:: COMPLETE THE FOLLOWING ::
(1) Write out the part of the report on Casper's senate remarks starting with "Casper did not" and going on through "sexual harassment policy.", word for word.
(2) According to the report on Casper's senate remarks, how many alumni had preregistered for the new homecoming reunion weekend?

Referring to a front-page story in the Sept. 23 San Francisco Chronicle, Casper told the senate that they could "rest in peace on that one" because he has no control over such issues.
The Chronicle said that "Casper suggested . . . the virtually heretical notion that students should not necessarily be required to concentrate on a single subject." The president was quoted as saying the college major "is not a law of nature."
Casper did not elaborate at the senate on what he meant.
The president used the well-attended first meeting of the new year to review actions that actually were initiated and completed during his first year, and to spell out tasks set for 1993- 94. Of the latter, four have been more or less addressed, he said: the Cabinet response to the University Committee on Minority Issues panel; the refocusing of the Office for Multicultural Development; questions about culture and cultures covered in his welcoming talk to freshmen; and the redrafting of the sexual harassment policy.
Other items still to be addressed this year, Casper said, are a new conflict of interest policy; the restructuring of the Stanford Medical Center and formation of a new Stanford Health System; and, most important, launching of the Commission on Undergraduate Education.
Still unsettled, he said, are Stanford's differences with the federal government on indirect costs.
"I hope I don't have to mention that again next year," he said.
Another unsettled item is earthquake recovery, which he said he would discuss at the next senate meeting.
He expressed appreciation for wide faculty involvement in the new homecoming reunion weekend, including teaching alumni courses. He said 5,500 alumni had preregistered, compared to about 3,500 alumni who attended reunions last year.
His final goal for the year, he said to laughter, is to beat Cal on Nov. 20.
During the question period following his remarks, Ron Rebholz, chair of English, challenged the assignment of trailers donated by the university for use of workers at Webb Ranch. The housing was supposed to be assigned by the Webb Ranch Worker Tenants' Council, Rebholz said. However, the Webbs are claiming ownership and have assigned several of the trailers at their discretion, including one to a supervisor, he said.
Casper responded that he would look into the matter and report back at the next meeting.

:: DATA UNDER STUDY ::
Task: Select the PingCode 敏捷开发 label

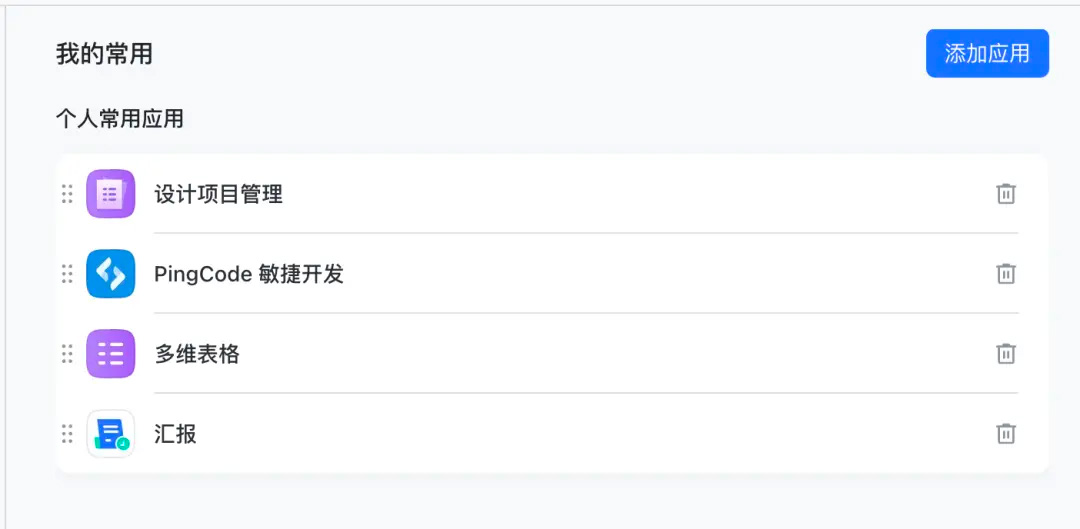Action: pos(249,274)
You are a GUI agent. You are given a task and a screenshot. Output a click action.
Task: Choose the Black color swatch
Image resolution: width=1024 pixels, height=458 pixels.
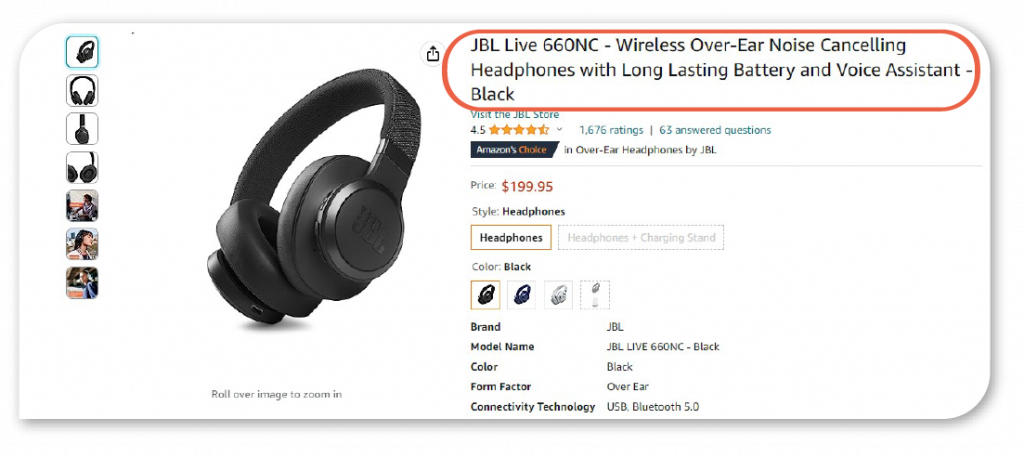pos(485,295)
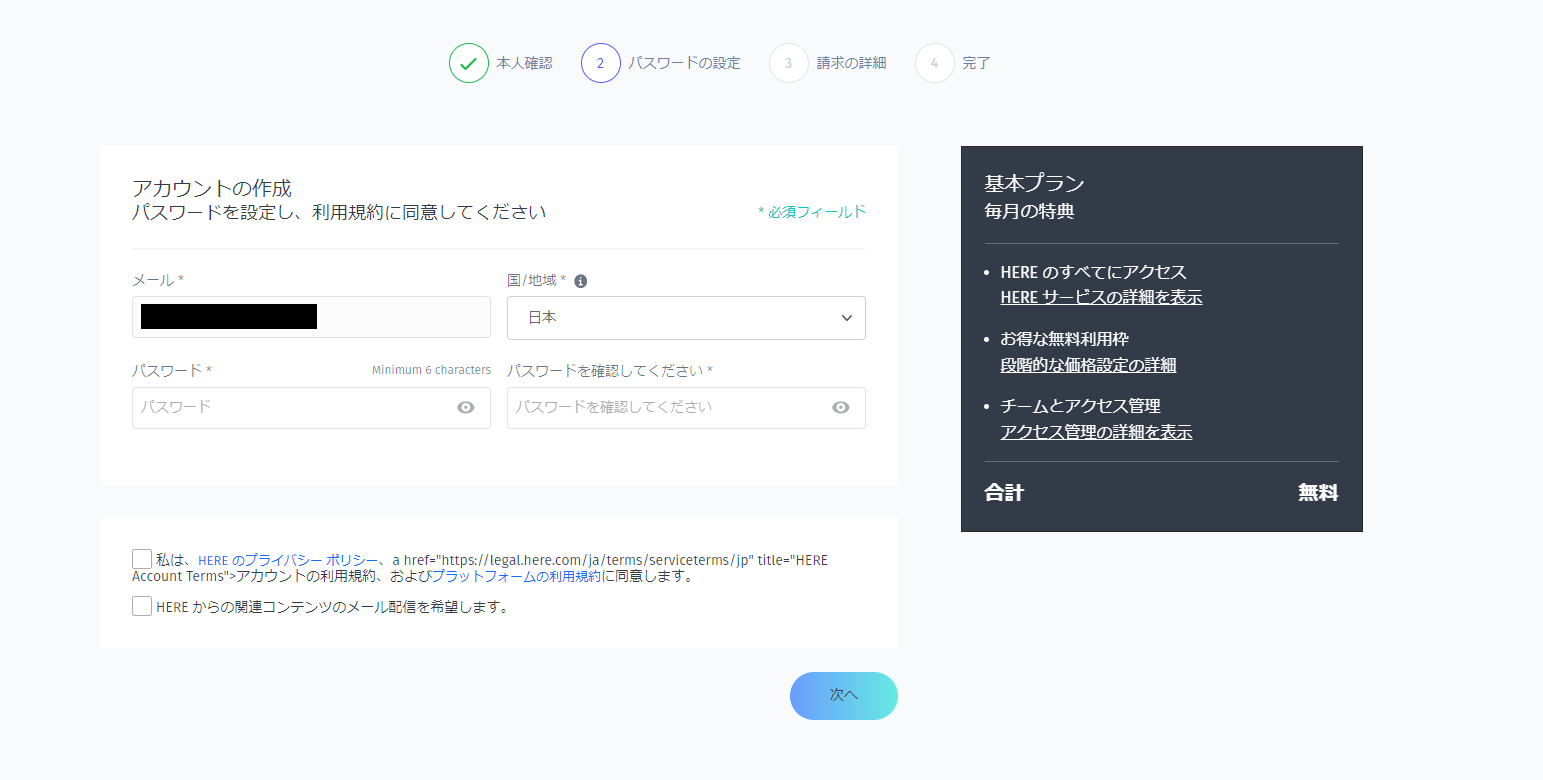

:: REPLIES ::
(1)
Casper did not elaborate at the senate on what he meant.
The president used the well-attended first meeting of the new year to review actions that actually were initiated and completed during his first year, and to spell out tasks set for 1993- 94. Of the latter, four have been more or less addressed, he said: the Cabinet response to the University Committee on Minority Issues panel; the refocusing of the Office for Multicultural Development; questions about culture and cultures covered in his welcoming talk to freshmen; and the redrafting of the sexual harassment policy.

(2) 5,500 alumni.